Suchada Kirakul, senior director of the BOT’s Local
Economy Department, said a measure issued earlier by the central bank to
control the speculation on the property was another factor that made the
sector expand at a slower pace last year. Under the measure, commercial
banks that lent to home purchasers more than 10 million baht each and
property development projects more than 100 million baht each are required
to report the transactions to the central bank. (TNA)
Unemployment in Thailand likely to hit 780,000
Thailand’s official unemployment rate is likely to rise
by over 40,000 to hit 780,000 this year, largely as a result of high oil
prices, avian flu, the southern security situation and the December
tsunamis, according to a forecast released today by the National Statistical
The office said that the number of people out of work was
set to make a significant leap over the coming 12 months. The number of
people in the active labor market is likely to rise to 36.2 million this
year, up 360,000 from last year.
However, the country’s economic growth rate looks set
to contract to 5.0-6.0 percent, down from last year’s rate of around 6.2
percent, due to a number of negative factors including the southern
insurgency, the latest outbreak of avian flu, high global oil prices, and
the tsunamis which struck southern Andaman provinces last December.
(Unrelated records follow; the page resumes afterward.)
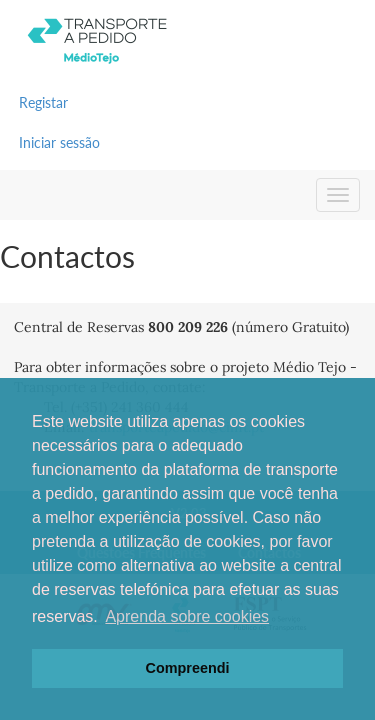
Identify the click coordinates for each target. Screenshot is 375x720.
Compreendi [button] (188, 668)
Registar (43, 102)
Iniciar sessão (59, 142)
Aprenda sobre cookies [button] (187, 616)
As a result, there will be a slight increase in the
official unemployment rate, with the average annual figure likely to stand
at 780,000, up from 740,000 last year. This will put the percentage of
people without jobs at around 2.2 percent, compared to 2.1 percent in 2004.
The first quarter of the year, when people are still
struggling to recover from the tsunamis, could see unemployment hit 3
percent, but this figure looks set to fall over the course of the year.